Brian Johnson

Personal information
- Date of birth: 21 October 1955 (age 70)
- Place of birth: Isleworth, England
- Position: Winger

Senior career*
- Years: Team / Apps / (Gls)
- 1973–1982: Plymouth Argyle / 197 / (40)
- 1978–1979: → Torquay United (loan) / 5 / (2)
- 1981–1982: → Torquay United (loan) / 2 / (0)
- Total:  / 204 / (42)

= Brian Johnson (footballer, born 1955) =

English footballer, born 1955

Brian Johnson (born 21 October 1955) is an English retired footballer who played as a winger. He made 197 appearances in the Football League for Plymouth Argyle, scoring 40 goals, and a further seven while on loan at Torquay United.

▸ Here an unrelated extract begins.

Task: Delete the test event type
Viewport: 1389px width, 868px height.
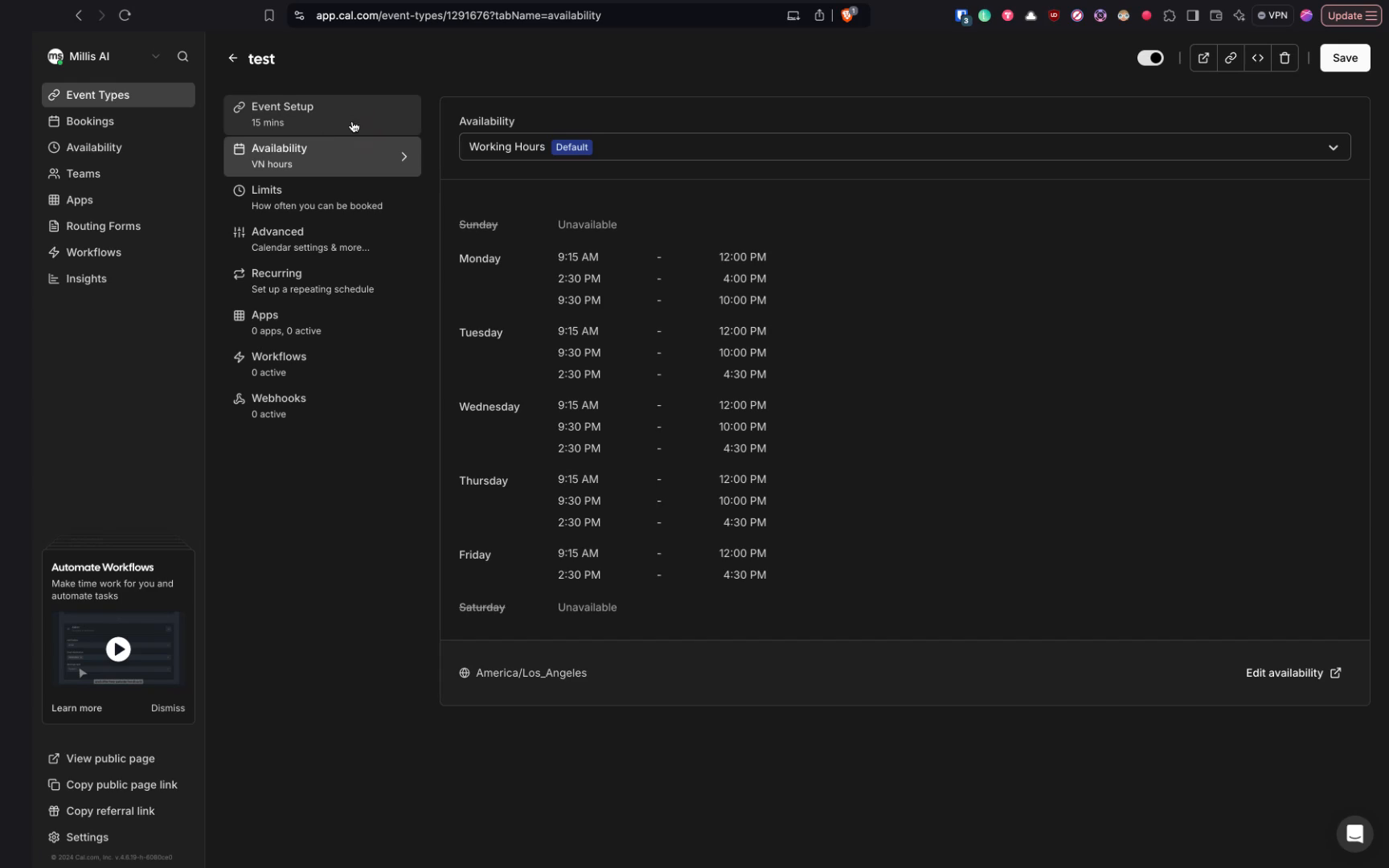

He began his career as an apprentice with Plymouth Argyle before making his first team debut in August 1973 at the age of 17. A key member of the side that won promotion to the Second Division in 1975, alongside the strike-duo of Paul Mariner and Billy Rafferty, he was considered to be a reliable and consistent performer throughout his stay with the Pilgrims. During a reserve team game in 1981, Johnson was knocked unconscious in a collision with teammate Neil Hards. He suffered a fractured cheekbone and damage to both eyes, which required surgery and his jawbone to be wired up. He resumed training four weeks later, but during his second loan stint with Torquay United he experienced severe pain when heading the ball. Rather than risk permanent blindness, Johnson retired at the age of 26.

Johnson made 231 appearances in all competitions for Plymouth Argyle between 1973 and 1981, scoring 43 goals. During his two loan stints with Torquay United, Johnson scored two goals in seven appearances.